At the time, I noted that “Any useful software modeling would need to be able to reveal how an alteration in a material’s structure—for example, a change in a crystal’s lattice structure—affect its properties and functions. Such a program would also need to be able to do that in a range of scales, because we also don’t know whether we must look at the atomic or particle level to find out where effects are taking place.”

This concern about problems of scale is reflected in Jones’ piece but he also raises the question of on what time scale this kind of endeavor would proceed:

"Even with the fastest computers, you can’t simulate the behavior of a piece of metal by modelling what the atoms are doing in it—there’s just too big a spread of relevant length and timescales. If you wanted to study the way different atoms cluster together as you cast an alloy, you need to be concerned with picosecond times and nanometer lengths, but then if you want to see what happens to a turbine blade made of it in an operating jet engine, you’re interested in meter lengths and timescales of days and years (it is the slow changes in dimension and shape of materials in use—their creep—that often limits their lifetime in high temperature situations)."

Jones points out that developing multi-scale modeling like this is nothing new; he refers to Masao Doi’s Octa project as an example. But such projects remain problematic. There are so many variables involved with material science, he says, that it is not clear how generic you can make the processes seem, at least for computer modeling. He further argues that researchers would quickly turn to physical experiments outside of the computer models.

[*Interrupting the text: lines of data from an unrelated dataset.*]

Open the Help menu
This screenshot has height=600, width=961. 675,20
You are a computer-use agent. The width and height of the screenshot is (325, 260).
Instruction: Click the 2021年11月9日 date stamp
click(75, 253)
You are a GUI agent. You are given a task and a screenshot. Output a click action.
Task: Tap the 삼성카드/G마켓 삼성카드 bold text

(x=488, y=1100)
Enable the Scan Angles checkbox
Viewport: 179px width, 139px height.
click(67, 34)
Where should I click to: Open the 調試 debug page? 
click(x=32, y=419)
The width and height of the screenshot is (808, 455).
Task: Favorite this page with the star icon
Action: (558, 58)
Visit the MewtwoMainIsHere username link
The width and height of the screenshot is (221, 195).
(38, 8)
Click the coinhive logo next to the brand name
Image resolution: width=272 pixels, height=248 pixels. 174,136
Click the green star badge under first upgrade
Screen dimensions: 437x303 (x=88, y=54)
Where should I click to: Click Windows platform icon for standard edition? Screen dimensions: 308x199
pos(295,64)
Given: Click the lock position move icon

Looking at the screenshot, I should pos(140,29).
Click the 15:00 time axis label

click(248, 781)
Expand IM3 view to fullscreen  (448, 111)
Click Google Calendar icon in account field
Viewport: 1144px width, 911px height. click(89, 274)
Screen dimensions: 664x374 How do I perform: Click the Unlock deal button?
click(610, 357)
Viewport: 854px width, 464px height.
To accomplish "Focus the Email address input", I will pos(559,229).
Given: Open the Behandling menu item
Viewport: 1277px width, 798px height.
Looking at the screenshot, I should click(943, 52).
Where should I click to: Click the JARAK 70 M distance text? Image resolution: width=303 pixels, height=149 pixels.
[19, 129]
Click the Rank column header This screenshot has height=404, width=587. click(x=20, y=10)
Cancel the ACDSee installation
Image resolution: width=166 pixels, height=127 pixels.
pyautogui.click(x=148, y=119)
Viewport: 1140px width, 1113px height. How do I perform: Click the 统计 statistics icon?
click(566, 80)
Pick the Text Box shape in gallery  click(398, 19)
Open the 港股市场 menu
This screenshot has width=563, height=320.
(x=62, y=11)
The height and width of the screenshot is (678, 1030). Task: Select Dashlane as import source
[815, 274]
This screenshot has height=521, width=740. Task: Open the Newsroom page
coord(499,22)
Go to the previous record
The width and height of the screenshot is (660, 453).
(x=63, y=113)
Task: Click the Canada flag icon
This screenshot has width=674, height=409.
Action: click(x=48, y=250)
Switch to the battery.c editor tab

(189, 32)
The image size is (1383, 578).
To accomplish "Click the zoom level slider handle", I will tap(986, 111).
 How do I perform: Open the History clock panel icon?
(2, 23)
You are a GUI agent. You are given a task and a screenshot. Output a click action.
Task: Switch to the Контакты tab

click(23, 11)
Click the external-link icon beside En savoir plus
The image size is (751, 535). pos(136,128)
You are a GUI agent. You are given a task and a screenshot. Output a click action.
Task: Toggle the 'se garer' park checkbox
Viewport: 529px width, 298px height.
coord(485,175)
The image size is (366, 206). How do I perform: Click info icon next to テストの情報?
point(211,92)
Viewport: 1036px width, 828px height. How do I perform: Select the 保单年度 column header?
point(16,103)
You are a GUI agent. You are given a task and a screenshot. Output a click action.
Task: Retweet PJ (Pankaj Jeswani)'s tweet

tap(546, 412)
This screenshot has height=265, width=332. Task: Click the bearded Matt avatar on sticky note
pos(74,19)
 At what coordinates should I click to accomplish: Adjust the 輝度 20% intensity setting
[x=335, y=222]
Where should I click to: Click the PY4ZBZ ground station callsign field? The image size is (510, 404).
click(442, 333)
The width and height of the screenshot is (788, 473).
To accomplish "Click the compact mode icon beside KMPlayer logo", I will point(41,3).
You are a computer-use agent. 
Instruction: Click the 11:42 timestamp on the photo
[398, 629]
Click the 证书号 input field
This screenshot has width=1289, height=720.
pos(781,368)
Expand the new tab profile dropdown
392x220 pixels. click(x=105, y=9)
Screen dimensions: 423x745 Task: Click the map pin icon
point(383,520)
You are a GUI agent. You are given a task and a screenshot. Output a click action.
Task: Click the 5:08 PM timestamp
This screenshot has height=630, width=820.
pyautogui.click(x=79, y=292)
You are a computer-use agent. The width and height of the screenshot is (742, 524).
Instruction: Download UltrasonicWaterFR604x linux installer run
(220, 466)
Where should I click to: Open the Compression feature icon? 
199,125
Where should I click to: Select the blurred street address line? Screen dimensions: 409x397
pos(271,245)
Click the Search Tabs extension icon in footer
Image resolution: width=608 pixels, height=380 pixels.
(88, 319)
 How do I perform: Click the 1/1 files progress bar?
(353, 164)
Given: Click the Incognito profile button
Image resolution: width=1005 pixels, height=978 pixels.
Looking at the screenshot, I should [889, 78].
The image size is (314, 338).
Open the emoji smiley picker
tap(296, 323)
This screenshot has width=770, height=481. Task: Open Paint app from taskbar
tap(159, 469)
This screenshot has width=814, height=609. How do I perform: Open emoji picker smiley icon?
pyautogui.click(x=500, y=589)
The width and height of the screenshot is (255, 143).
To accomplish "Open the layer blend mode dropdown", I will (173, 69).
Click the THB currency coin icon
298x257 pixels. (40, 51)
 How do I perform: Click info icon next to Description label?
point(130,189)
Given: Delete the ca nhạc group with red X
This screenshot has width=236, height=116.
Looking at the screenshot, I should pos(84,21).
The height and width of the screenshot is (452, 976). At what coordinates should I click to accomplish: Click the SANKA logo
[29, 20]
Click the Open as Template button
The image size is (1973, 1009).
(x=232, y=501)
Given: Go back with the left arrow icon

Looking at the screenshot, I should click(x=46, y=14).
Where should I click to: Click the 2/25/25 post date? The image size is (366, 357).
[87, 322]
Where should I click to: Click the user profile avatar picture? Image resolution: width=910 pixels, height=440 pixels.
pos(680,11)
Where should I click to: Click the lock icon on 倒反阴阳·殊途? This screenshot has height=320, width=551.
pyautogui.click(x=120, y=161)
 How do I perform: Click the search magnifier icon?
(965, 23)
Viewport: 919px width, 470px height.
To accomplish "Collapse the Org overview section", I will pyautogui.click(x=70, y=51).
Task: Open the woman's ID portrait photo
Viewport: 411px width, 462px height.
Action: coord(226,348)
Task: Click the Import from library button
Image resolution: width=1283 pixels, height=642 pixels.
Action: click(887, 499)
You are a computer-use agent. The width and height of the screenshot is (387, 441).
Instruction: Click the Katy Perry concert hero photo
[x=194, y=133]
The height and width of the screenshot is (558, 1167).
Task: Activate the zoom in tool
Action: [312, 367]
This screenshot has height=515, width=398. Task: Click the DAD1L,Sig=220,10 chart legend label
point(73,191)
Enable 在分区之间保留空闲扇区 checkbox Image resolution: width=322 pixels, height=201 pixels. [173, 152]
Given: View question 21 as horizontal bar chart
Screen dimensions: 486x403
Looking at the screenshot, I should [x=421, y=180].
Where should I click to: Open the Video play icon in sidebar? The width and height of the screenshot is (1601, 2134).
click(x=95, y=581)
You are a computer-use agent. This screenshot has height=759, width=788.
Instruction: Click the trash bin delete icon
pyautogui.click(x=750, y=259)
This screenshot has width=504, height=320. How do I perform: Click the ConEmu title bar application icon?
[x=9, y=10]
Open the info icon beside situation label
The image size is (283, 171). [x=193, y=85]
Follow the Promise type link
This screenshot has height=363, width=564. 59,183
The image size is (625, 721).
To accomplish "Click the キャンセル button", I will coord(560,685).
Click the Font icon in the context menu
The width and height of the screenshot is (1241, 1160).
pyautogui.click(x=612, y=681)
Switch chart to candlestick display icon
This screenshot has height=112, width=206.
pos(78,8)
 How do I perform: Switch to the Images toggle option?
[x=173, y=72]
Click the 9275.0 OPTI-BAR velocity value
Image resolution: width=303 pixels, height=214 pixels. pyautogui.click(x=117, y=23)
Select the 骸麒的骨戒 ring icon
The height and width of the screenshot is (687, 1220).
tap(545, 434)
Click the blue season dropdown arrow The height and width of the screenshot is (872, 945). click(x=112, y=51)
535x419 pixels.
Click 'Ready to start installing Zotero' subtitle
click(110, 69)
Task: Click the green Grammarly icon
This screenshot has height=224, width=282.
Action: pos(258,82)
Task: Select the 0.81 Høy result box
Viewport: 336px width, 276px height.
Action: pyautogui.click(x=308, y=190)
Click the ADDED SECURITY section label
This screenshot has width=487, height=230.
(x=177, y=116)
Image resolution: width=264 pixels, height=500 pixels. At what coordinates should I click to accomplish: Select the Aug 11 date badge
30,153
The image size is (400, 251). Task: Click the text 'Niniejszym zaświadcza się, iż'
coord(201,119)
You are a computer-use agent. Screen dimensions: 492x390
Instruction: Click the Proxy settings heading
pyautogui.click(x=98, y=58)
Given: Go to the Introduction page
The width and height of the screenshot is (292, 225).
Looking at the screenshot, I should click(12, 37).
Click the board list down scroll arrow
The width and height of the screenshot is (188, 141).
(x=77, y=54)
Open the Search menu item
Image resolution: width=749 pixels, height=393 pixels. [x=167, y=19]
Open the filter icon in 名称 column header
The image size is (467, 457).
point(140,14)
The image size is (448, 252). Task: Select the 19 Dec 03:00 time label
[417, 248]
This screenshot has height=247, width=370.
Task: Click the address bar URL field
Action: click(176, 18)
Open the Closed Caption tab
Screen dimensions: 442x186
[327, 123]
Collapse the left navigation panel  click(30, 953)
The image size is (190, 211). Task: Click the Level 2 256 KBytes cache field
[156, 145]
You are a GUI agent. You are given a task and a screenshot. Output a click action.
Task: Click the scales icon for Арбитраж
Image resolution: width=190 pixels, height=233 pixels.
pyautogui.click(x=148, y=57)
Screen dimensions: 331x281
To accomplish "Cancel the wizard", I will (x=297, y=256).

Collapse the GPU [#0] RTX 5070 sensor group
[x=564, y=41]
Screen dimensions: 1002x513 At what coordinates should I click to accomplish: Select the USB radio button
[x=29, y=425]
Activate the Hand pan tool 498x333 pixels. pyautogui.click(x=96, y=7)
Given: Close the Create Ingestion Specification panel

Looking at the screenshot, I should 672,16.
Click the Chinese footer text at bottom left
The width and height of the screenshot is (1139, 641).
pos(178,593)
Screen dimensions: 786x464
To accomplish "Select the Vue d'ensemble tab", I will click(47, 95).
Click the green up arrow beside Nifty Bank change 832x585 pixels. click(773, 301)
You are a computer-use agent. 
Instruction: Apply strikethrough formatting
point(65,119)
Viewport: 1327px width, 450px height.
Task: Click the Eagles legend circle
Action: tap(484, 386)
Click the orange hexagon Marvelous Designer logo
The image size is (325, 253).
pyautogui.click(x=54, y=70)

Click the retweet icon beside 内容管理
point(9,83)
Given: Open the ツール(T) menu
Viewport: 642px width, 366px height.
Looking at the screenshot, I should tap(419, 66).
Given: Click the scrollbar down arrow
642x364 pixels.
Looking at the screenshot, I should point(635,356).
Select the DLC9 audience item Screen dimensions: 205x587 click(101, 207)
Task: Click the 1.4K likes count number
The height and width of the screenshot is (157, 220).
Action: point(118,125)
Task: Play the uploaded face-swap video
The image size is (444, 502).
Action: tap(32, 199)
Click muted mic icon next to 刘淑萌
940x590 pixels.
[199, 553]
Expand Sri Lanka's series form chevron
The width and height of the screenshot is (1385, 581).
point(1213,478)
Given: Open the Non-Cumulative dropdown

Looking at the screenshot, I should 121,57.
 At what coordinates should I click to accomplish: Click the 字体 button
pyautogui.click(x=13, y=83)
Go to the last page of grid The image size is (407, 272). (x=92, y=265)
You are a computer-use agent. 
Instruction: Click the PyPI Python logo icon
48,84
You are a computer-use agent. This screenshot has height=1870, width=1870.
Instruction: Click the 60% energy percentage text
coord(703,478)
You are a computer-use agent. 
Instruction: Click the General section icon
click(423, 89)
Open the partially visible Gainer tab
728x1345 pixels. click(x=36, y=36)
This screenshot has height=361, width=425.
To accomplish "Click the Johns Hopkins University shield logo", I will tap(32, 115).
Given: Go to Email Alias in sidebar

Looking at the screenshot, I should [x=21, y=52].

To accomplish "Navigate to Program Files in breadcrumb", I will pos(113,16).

He notes: “I’m skeptical that anyone trying to test out how to shape and weld big structures out of an oxide dispersion strengthened steel (these steels, reinforced with 2 nm nanoparticles of yttrium oxide, are candidate materials for fusion and fourth-generation fission reactors, due to their creep resistance and resistance to radiation damage) without getting someone to make a big enough batch to try it out.”

There is no doubt that computer modeling is a fantastic tool--a view Jones seems to support in the piece--but it should be clear we had better not be expecting material science to reveal itself the way the DNA molecule was mapped by the Genome Project. Whether the Materials Genome Initiative will prove beneficial to US manufacturing is something that can only be determined over the scale of time.